Türkiye Ekonomisinin Yakın Geleceği’ni Görmek, Yatırım Yapanları Dünyanın Hiçbir Noktasında Ulaşamayacakları Kadar Zengin Edeceği Gibi 2023 Yılı Seçimlerinde Sayın Erdoğan’a Verilecek Destek, Milletimizi De Gıpta İle Bakılan Bir Refaha Ulaştıracaktır…
Av. Sedat Çetinkaya
Kıymetli dostlarım ! Bir ülkenin birçok ekonomik parametresi bulunmakla beraber, en temel parametrelerinin ; ihracat ve ithalat rakamları ve gayrısafi yurtiçi hasıla olduğunu söyleyebilmek mümkündür...
Bir ülkenin ihracatı, o ülkenin hem üretim hem de rekabet gücünü gösteren en güçlü verilerden birisidir. İthalat ise , bir ülkenin herhangi bir nedenle yurtdışından temin ettiği ürünleri gösteren bir envanteri ifade etmektedir.
Türkiye Cumhuriyeti Devleti, Ak Parti’nin iktidara geldiği dönemde ; 36 milyar Dolarlık bir ihracata, 87,6 milyar Dolarlık da bir ithalata sahip bulunuyordu.
Ülkemizin 2002 yılındaki Gayrı Safi Yurtiçi Hasıla Miktarı ise 238 milyar Dolardı.

# Verilen Veriler:
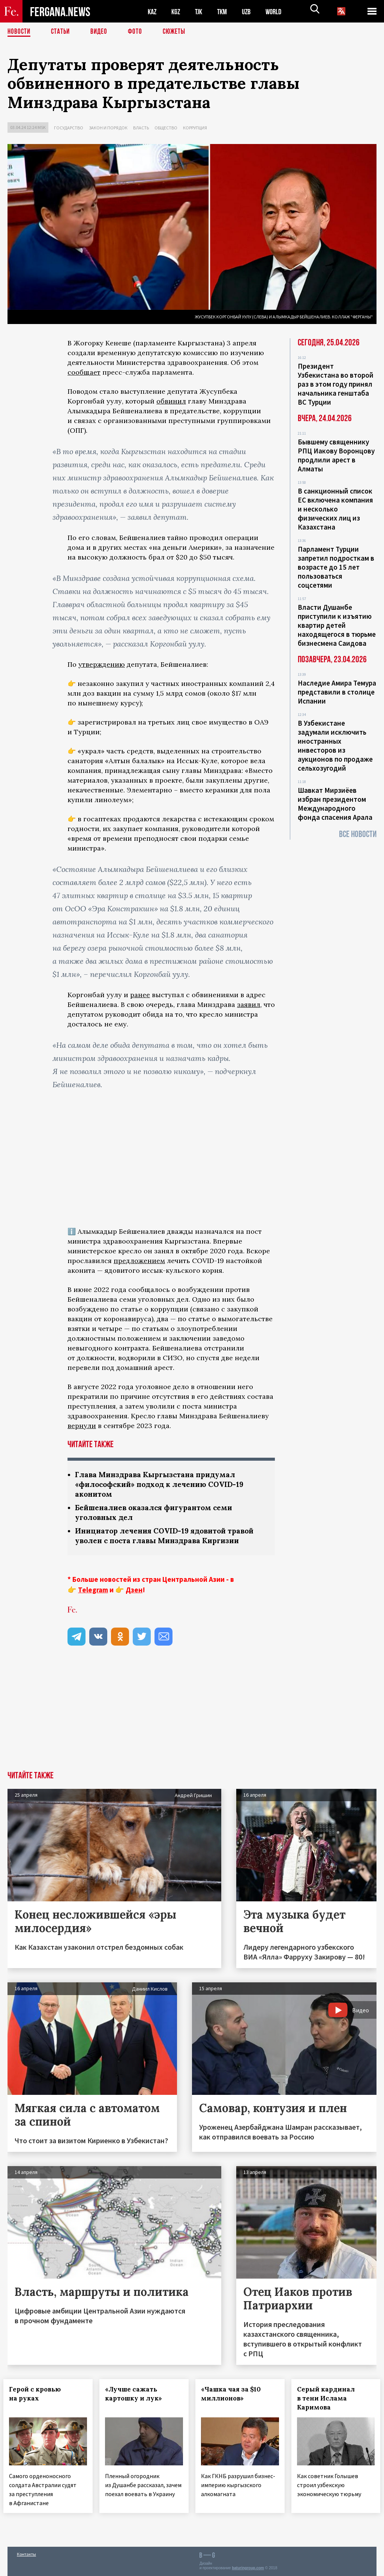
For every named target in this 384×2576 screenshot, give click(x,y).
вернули (82, 1425)
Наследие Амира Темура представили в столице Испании (337, 691)
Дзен (134, 1592)
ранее (140, 994)
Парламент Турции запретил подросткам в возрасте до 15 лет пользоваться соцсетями (336, 567)
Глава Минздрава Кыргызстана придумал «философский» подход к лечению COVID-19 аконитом (164, 1485)
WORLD (279, 11)
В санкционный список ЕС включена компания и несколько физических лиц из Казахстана (335, 508)
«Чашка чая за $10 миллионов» (235, 2396)
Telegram (93, 1592)
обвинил (171, 401)
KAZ (153, 11)
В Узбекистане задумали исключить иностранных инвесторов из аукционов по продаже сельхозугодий (335, 746)
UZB (251, 11)
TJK (201, 11)
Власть (141, 128)
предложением (139, 1260)
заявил (248, 1004)
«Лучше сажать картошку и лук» (137, 2396)
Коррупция (195, 128)
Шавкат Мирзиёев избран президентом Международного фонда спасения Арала (335, 804)
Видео (101, 32)
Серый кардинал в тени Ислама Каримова (330, 2401)
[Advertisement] (192, 1717)
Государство (68, 128)
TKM (225, 11)
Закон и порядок (108, 128)
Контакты (26, 2554)
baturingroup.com (248, 2568)
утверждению (101, 664)
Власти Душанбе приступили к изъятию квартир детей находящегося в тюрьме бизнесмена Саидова (337, 625)
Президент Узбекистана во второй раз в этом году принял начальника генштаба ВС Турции (336, 384)
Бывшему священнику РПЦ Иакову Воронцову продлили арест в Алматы (336, 455)
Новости (20, 32)
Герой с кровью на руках (39, 2396)
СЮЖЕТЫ (178, 32)
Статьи (62, 32)
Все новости (357, 834)
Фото (138, 32)
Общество (165, 128)
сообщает (84, 372)
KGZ (177, 11)
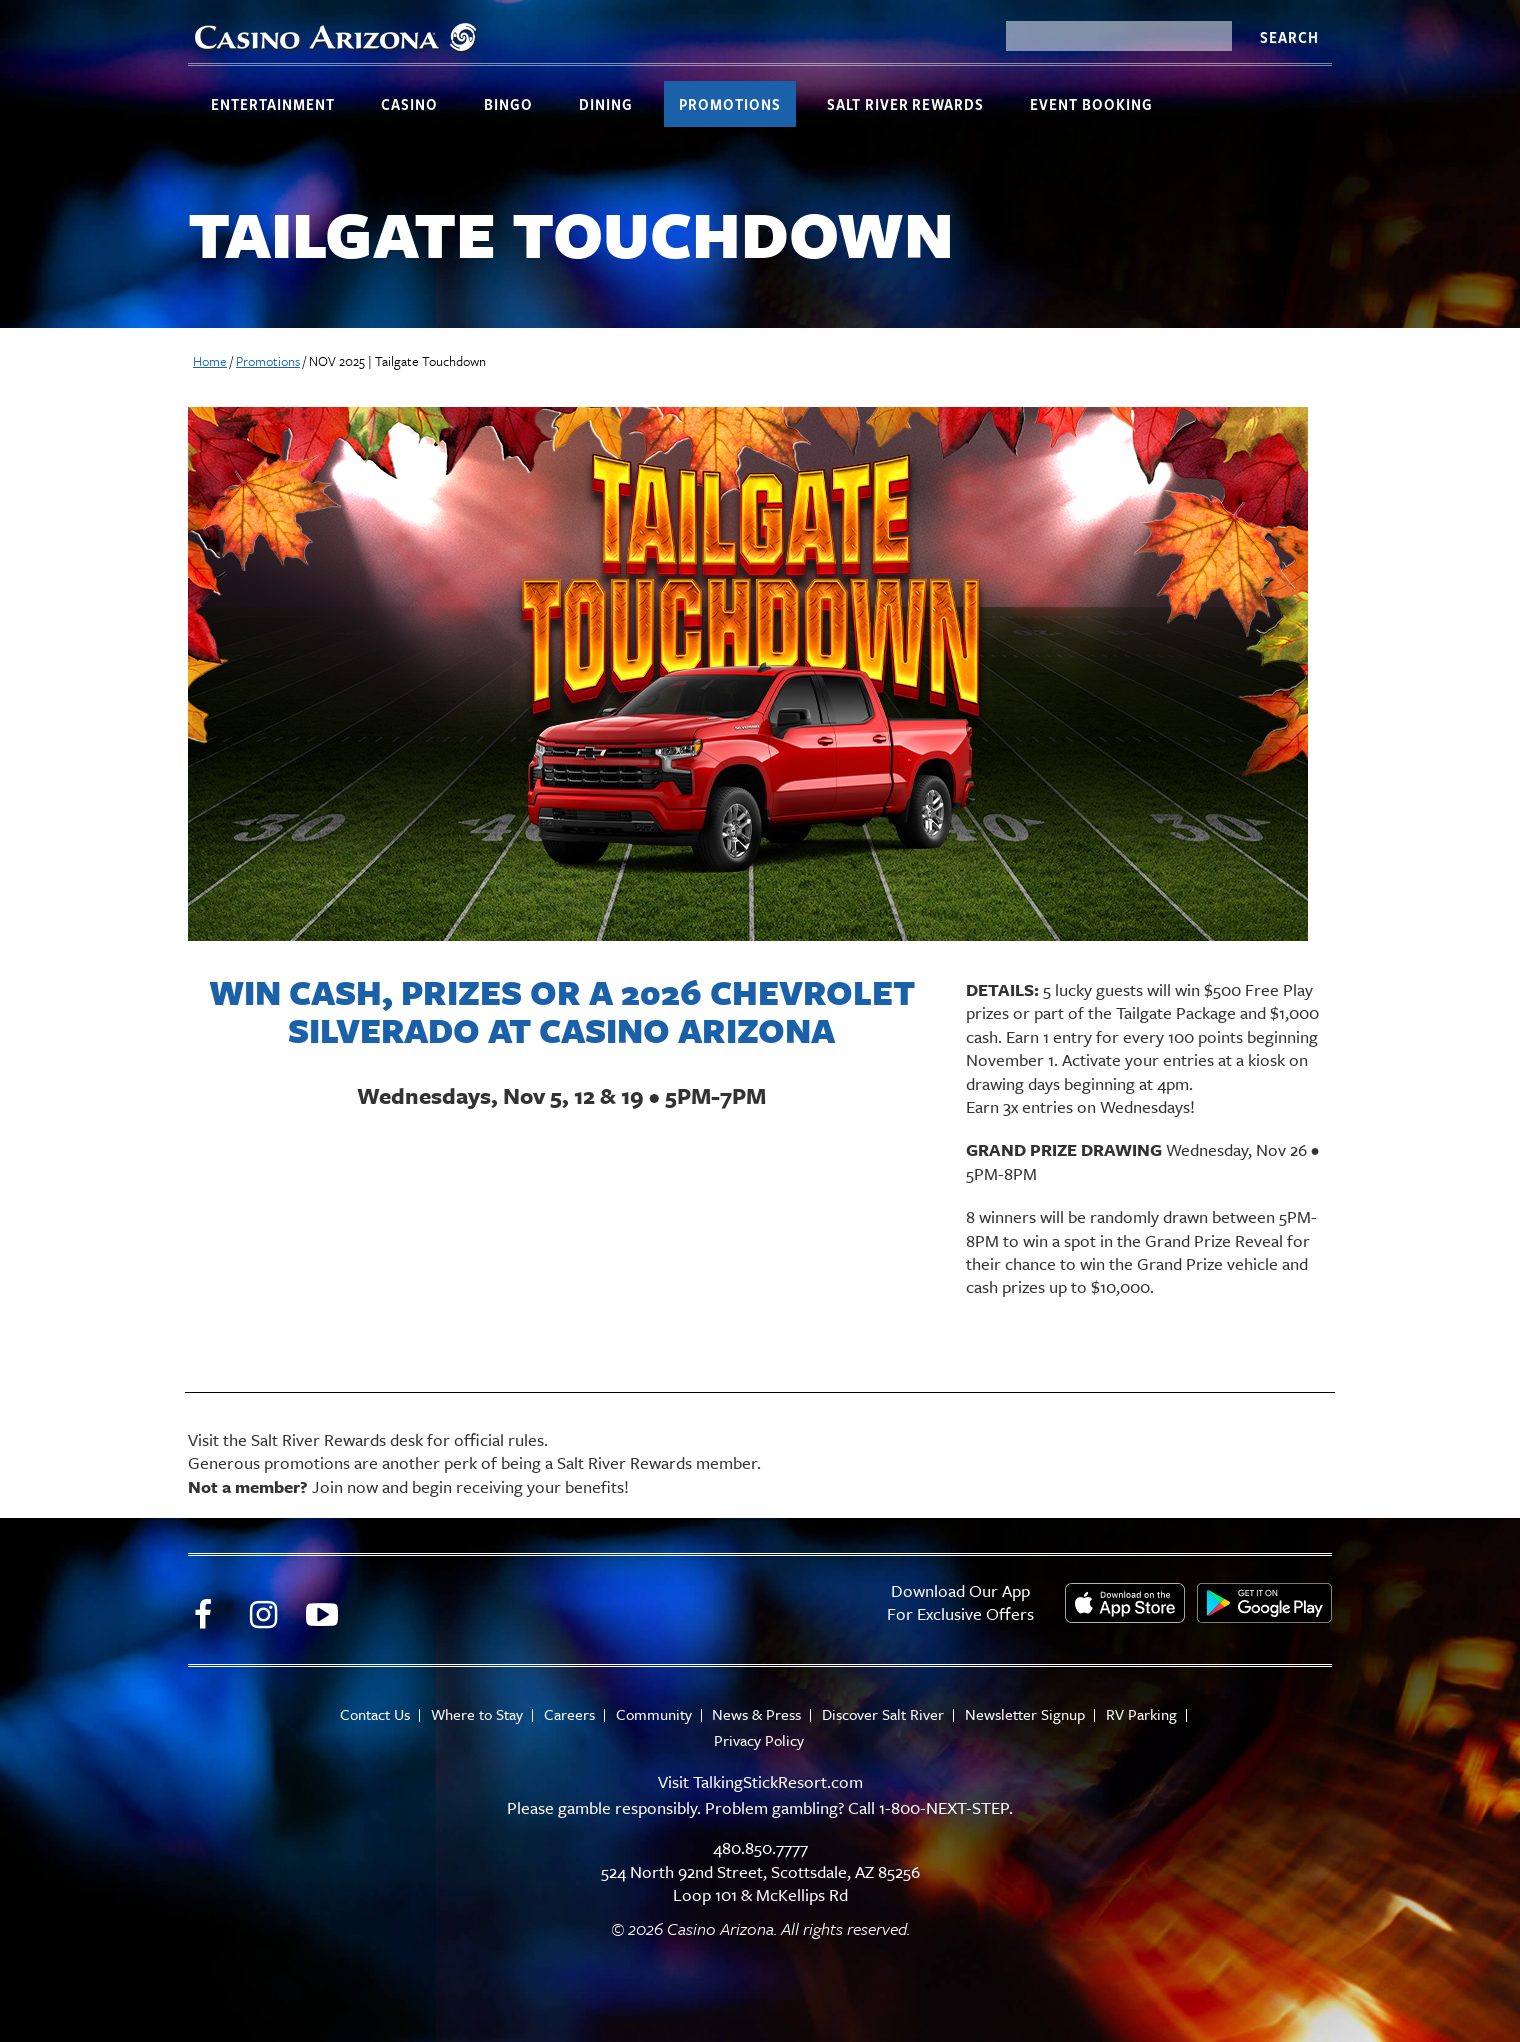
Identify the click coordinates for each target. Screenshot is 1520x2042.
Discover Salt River (884, 1714)
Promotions (730, 104)
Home (210, 361)
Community (654, 1714)
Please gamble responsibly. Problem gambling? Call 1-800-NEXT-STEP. (760, 1807)
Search (1289, 37)
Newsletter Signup (1026, 1714)
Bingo (508, 104)
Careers (569, 1714)
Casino (409, 104)
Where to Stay (477, 1714)
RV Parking (1142, 1714)
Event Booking (1091, 104)
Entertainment (273, 104)
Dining (606, 104)
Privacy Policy (759, 1740)
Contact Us (375, 1714)
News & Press (757, 1714)
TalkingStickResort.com (778, 1781)
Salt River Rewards (905, 104)
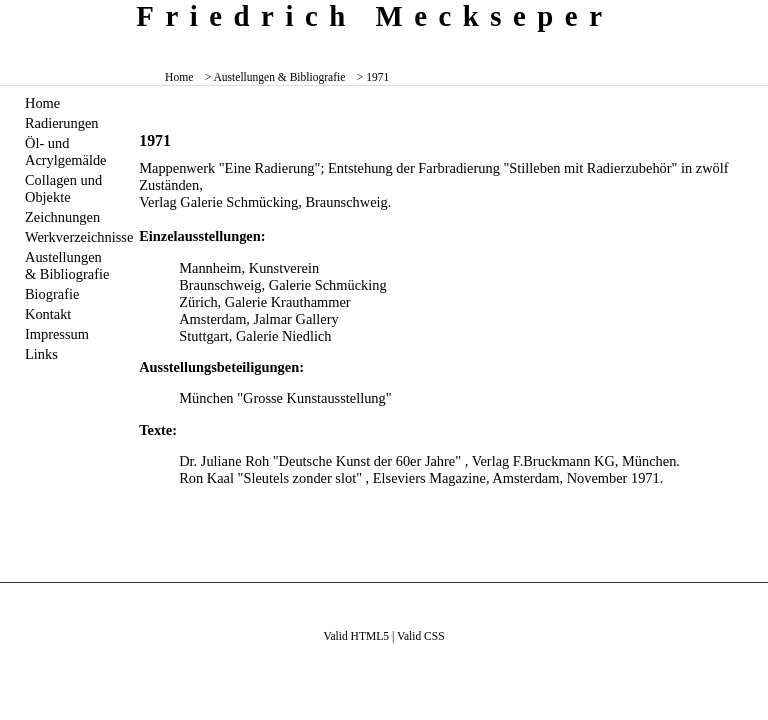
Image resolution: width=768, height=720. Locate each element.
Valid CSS (421, 636)
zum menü (738, 14)
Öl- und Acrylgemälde (66, 151)
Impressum (57, 334)
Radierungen (62, 123)
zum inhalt (745, 14)
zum (754, 14)
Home (179, 77)
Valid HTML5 (356, 636)
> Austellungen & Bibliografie (275, 77)
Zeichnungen (62, 217)
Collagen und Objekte (63, 188)
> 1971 (373, 77)
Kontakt (48, 314)
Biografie (52, 294)
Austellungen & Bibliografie (67, 265)
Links (41, 354)
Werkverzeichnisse (70, 237)
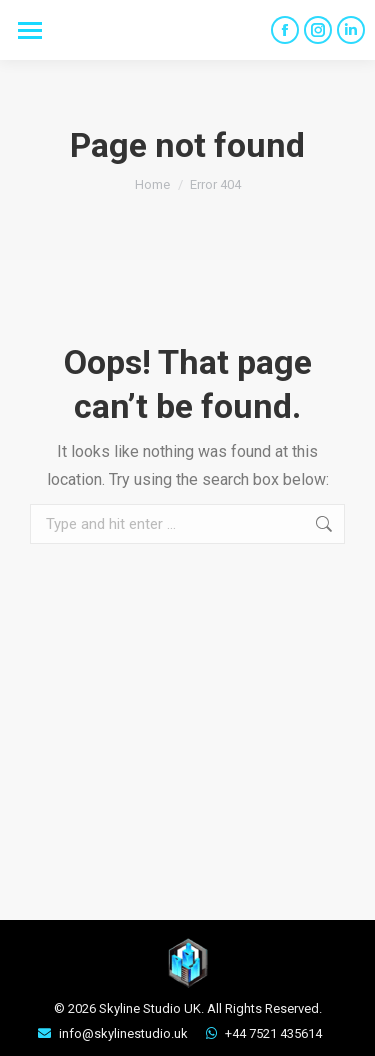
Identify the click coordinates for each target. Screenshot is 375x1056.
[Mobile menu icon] (30, 30)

# Problem:
Verilen metinden alınan şu cümleyi İngilizceye çevirin: "Bir ülkenin ihracatı, o ülkenin hem üretim hem de rekabet gücünü gösteren en güçlü verilerden birisidir". Verilerin bu işle hiçbir ilgisi yok.

# Problemin Çözümü:
A country's exports are one of the strongest indicators of both its production capacity and its competitive strength.